STOCKWATCH.ID (JAKARTA) – PT Bukit Uluwatu Villa Tbk (BUVA) melaporkan perkembangan penggunaan dana hasil penawaran umum terbatas atau rights issue. Hingga 31 Desember 2025, emiten properti ini telah merealisasikan dana sebesar Rp492,83 miliar.
Hendry Utomo, Direktur BUVA menyampaikan hal tersebut dalam laporan tertulisnya di Jakarta, dikutip Jumat (16/1/2026).
Perseroan sebelumnya menggelar Penambahan Modal Dengan Hak Memesan Efek Terlebih Dahulu I (PMHMETD I). Aksi korporasi ini efektif pada 7 November 2025. Dari hajatan tersebut, BUVA meraup total dana sebesar Rp603,98 miliar.
Setelah dikurangi biaya penawaran umum senilai Rp3,54 miliar, BUVA mengantongi hasil bersih Rp600,44 miliar.
Manajemen BUVA langsung tancap gas menggunakan dana tersebut untuk ekspansi bisnis. Hendry merinci, dana terbesar dipakai untuk pembelian saham PT Bukit Permai Properti. Perseroan menggelontorkan Rp416,23 miliar untuk transaksi ini.
Selain itu, BUVA juga melakukan penyertaan modal ke entitas lain. Dana sebesar Rp76,6 miliar disuntikkan ke PT Bukit Bali Permai.
“Bersama ini, kami sampaikan Laporan Realisasi Penggunaan Dana Hasil Penawaran Umum Penambahan Modal Dengan Hak Memesan Efek Terlebih Dahulu I (PMHMETD I),” tulis Hendry dalam suratnya.
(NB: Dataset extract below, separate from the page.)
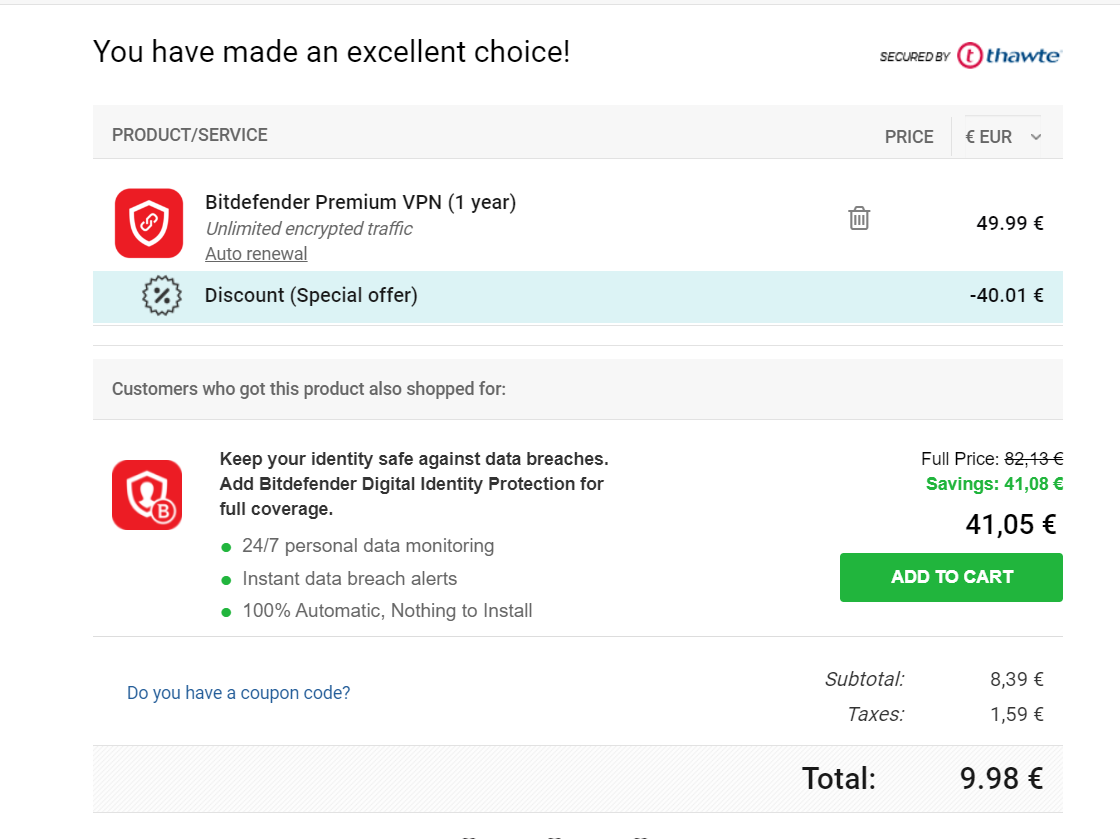This screenshot has height=839, width=1120.
Task: Click the Bitdefender Premium VPN shield icon
Action: tap(149, 223)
Meski demikian, belum seluruh dana hasil rights issue terpakai. Masih terdapat sisa dana sebesar Rp107,60 miliar di kas perseroan.
Sesuai rencana dalam prospektus, sisa uang ini dialokasikan untuk pembelian dan pengembangan lahan. Namun, hingga akhir 2025, realisasi untuk pos pengembangan lahan ini masih nol rupiah.
Sembari menunggu realisasi penggunaan, manajemen memarkir dana sisa tersebut di bank. Uang sebesar Rp107,60 miliar ditempatkan dalam rekening giro di bank pihak ketiga. Penempatan dana ini memiliki tingkat bunga 0%.